• [WHAT THE EXERCISE ASKS]:
Print every line of the data word for word.

• [Collected data entries]:
---

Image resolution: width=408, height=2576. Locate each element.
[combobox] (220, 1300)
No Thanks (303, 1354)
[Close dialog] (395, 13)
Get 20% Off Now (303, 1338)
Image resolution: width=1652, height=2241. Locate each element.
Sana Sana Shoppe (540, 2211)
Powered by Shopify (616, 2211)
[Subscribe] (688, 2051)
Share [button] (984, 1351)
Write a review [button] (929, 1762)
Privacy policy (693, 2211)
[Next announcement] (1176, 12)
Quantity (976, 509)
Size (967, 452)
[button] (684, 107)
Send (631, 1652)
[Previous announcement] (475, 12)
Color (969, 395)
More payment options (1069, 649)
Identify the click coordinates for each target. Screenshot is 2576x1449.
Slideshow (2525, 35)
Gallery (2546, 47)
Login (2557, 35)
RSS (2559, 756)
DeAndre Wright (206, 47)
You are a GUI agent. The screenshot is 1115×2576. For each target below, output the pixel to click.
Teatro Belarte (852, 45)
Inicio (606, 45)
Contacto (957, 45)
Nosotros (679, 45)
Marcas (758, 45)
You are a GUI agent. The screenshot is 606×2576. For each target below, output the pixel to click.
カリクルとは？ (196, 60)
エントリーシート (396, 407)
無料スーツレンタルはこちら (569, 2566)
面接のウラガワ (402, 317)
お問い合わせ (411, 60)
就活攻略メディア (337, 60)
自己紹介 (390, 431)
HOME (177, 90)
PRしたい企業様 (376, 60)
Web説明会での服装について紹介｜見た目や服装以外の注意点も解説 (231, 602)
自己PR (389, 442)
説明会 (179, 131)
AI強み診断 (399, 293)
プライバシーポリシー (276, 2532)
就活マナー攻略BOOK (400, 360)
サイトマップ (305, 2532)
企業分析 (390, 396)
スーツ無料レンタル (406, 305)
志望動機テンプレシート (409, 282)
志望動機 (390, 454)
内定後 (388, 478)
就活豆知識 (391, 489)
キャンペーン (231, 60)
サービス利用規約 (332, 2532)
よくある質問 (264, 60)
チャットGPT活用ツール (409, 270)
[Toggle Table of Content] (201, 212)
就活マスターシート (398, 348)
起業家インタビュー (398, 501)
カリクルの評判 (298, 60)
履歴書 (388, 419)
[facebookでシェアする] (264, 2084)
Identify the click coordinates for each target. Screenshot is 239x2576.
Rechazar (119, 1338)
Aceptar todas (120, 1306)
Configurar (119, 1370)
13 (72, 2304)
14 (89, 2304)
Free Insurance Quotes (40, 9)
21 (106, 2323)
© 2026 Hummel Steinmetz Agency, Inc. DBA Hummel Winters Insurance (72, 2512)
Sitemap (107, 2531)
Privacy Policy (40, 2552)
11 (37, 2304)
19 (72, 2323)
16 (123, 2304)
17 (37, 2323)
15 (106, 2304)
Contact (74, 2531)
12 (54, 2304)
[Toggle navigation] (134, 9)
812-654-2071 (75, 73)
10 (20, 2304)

---

• [RESULT OF THE EXERCISE]:
Image resolution: width=408, height=2576. Locate each element.
[combobox] (220, 1300)
No Thanks (303, 1354)
[Close dialog] (395, 13)
Get 20% Off Now (303, 1338)
Image resolution: width=1652, height=2241. Locate each element.
Sana Sana Shoppe (540, 2211)
Powered by Shopify (616, 2211)
[Subscribe] (688, 2051)
Share [button] (984, 1351)
Write a review [button] (929, 1762)
Privacy policy (693, 2211)
[Next announcement] (1176, 12)
Quantity (976, 509)
Size (967, 452)
[button] (684, 107)
Send (631, 1652)
[Previous announcement] (475, 12)
Color (969, 395)
More payment options (1069, 649)
Identify the click coordinates for each target. Screenshot is 2576x1449.
Slideshow (2525, 35)
Gallery (2546, 47)
Login (2557, 35)
RSS (2559, 756)
DeAndre Wright (206, 47)
You are a GUI agent. The screenshot is 1115×2576. For each target below, output the pixel to click.
Teatro Belarte (852, 45)
Inicio (606, 45)
Contacto (957, 45)
Nosotros (679, 45)
Marcas (758, 45)
You are a GUI agent. The screenshot is 606×2576. For each target below, output the pixel to click.
カリクルとは？ (196, 60)
エントリーシート (396, 407)
無料スーツレンタルはこちら (569, 2566)
面接のウラガワ (402, 317)
お問い合わせ (411, 60)
就活攻略メディア (337, 60)
自己紹介 (390, 431)
HOME (177, 90)
PRしたい企業様 (376, 60)
Web説明会での服装について紹介｜見た目や服装以外の注意点も解説 (231, 602)
自己PR (389, 442)
説明会 (179, 131)
AI強み診断 (399, 293)
プライバシーポリシー (276, 2532)
就活マナー攻略BOOK (400, 360)
サイトマップ (305, 2532)
企業分析 (390, 396)
スーツ無料レンタル (406, 305)
志望動機テンプレシート (409, 282)
志望動機 (390, 454)
内定後 (388, 478)
就活豆知識 (391, 489)
キャンペーン (231, 60)
サービス利用規約 (332, 2532)
よくある質問 (264, 60)
チャットGPT活用ツール (409, 270)
[Toggle Table of Content] (201, 212)
就活マスターシート (398, 348)
起業家インタビュー (398, 501)
カリクルの評判 (298, 60)
履歴書 (388, 419)
[facebookでシェアする] (264, 2084)
Identify the click coordinates for each target. Screenshot is 239x2576.
Rechazar (119, 1338)
Aceptar todas (120, 1306)
Configurar (119, 1370)
13 (72, 2304)
14 (89, 2304)
Free Insurance Quotes (40, 9)
21 (106, 2323)
© 2026 Hummel Steinmetz Agency, Inc. DBA Hummel Winters Insurance (72, 2512)
Sitemap (107, 2531)
Privacy Policy (40, 2552)
11 (37, 2304)
19 (72, 2323)
16 (123, 2304)
17 (37, 2323)
15 (106, 2304)
Contact (74, 2531)
12 (54, 2304)
[Toggle navigation] (134, 9)
812-654-2071 (75, 73)
10 (20, 2304)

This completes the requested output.